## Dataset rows
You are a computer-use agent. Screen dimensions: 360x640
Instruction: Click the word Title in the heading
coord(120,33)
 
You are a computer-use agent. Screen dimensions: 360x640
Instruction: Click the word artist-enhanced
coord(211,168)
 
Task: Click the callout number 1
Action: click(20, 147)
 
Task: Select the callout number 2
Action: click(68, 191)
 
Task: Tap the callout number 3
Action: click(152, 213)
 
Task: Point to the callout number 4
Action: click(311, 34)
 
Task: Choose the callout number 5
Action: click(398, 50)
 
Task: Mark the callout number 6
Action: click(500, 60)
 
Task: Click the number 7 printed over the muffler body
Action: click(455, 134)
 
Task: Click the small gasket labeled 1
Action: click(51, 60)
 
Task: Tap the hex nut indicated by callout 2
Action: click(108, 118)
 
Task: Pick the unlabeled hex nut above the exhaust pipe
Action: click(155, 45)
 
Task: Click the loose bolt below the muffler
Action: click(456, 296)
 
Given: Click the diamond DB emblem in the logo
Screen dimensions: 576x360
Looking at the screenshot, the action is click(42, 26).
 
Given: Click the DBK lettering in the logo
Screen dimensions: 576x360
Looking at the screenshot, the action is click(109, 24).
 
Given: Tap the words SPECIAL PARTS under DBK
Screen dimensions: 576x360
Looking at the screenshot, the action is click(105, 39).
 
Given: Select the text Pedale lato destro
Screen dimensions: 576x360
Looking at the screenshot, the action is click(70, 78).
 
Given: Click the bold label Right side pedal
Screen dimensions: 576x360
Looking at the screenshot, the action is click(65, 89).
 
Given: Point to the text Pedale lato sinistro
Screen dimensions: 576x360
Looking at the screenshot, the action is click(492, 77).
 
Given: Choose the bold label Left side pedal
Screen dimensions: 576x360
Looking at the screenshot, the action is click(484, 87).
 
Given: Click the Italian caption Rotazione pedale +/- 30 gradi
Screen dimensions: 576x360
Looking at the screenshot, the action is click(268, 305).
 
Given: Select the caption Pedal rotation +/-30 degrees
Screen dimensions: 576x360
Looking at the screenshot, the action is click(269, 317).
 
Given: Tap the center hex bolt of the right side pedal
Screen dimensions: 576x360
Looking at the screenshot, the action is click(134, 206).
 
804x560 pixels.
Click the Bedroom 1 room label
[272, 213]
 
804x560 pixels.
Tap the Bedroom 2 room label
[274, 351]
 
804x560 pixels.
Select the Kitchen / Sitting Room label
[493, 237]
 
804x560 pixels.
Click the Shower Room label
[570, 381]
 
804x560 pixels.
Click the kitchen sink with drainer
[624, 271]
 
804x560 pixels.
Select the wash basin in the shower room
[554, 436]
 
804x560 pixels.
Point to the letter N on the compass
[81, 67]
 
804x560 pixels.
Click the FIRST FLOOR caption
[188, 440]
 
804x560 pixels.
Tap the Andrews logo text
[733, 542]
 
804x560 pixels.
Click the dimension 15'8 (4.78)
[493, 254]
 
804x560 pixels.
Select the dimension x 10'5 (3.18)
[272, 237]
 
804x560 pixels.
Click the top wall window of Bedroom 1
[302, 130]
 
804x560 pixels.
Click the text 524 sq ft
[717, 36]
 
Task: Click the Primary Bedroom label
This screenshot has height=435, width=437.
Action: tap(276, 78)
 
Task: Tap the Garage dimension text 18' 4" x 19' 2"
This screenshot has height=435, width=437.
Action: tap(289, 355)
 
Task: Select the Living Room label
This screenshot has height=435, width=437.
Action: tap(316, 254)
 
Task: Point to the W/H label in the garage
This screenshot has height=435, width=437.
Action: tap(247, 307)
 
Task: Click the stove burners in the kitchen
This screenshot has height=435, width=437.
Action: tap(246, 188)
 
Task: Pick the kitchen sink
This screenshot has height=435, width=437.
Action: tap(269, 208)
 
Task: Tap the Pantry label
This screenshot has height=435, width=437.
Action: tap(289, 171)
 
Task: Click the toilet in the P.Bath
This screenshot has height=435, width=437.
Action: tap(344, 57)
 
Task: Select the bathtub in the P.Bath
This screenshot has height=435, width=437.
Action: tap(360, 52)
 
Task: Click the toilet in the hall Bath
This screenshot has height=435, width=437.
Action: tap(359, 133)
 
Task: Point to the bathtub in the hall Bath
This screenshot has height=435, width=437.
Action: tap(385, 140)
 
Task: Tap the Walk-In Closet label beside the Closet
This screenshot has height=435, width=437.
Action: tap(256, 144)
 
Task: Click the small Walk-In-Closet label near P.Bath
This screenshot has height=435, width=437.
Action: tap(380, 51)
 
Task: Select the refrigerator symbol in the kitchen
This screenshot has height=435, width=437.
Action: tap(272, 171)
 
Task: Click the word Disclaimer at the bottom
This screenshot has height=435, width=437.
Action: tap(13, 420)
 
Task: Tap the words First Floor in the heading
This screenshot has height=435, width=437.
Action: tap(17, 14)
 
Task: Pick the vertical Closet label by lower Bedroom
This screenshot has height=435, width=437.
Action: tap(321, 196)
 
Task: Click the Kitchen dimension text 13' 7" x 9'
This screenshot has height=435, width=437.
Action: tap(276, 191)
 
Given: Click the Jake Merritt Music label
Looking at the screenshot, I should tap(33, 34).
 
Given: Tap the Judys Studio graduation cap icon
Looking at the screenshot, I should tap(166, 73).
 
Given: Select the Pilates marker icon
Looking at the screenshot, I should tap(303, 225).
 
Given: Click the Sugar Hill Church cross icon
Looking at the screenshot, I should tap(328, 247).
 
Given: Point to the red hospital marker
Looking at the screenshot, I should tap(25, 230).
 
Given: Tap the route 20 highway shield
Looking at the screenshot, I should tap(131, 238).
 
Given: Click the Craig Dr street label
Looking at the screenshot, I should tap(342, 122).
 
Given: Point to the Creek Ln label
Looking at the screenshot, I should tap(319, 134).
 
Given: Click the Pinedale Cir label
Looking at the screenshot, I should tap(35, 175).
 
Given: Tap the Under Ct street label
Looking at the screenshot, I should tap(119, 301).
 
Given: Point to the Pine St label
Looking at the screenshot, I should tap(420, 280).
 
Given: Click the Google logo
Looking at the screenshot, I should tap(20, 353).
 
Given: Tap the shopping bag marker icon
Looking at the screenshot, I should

## Short exercise
Please repeat every line of the rows above, from the line containing "Task: Pick the kitchen sink" down to the line containing "Action: tap(276, 191)", both included, adding 97 to each coordinate in the answers and leaving all other text unchanged.

## Solution to this exercise
Task: Pick the kitchen sink
This screenshot has height=435, width=437.
Action: tap(366, 305)
 
Task: Tap the Pantry label
This screenshot has height=435, width=437.
Action: tap(386, 268)
 
Task: Click the toilet in the P.Bath
This screenshot has height=435, width=437.
Action: tap(441, 154)
 
Task: Select the bathtub in the P.Bath
This screenshot has height=435, width=437.
Action: tap(457, 149)
 
Task: Click the toilet in the hall Bath
This screenshot has height=435, width=437.
Action: tap(456, 230)
 
Task: Point to the bathtub in the hall Bath
This screenshot has height=435, width=437.
Action: tap(482, 237)
 
Task: Tap the Walk-In Closet label beside the Closet
This screenshot has height=435, width=437.
Action: tap(353, 241)
 
Task: Click the small Walk-In-Closet label near P.Bath
This screenshot has height=435, width=437.
Action: tap(477, 148)
 
Task: Select the refrigerator symbol in the kitchen
This screenshot has height=435, width=437.
Action: tap(369, 268)
 
Task: Click the word Disclaimer at the bottom
This screenshot has height=435, width=437.
Action: tap(110, 517)
 
Task: Tap the words First Floor in the heading
This screenshot has height=435, width=437.
Action: tap(114, 111)
 
Task: Pick the vertical Closet label by lower Bedroom
This screenshot has height=435, width=437.
Action: tap(418, 293)
 
Task: Click the Kitchen dimension text 13' 7" x 9'
This screenshot has height=435, width=437.
Action: tap(373, 288)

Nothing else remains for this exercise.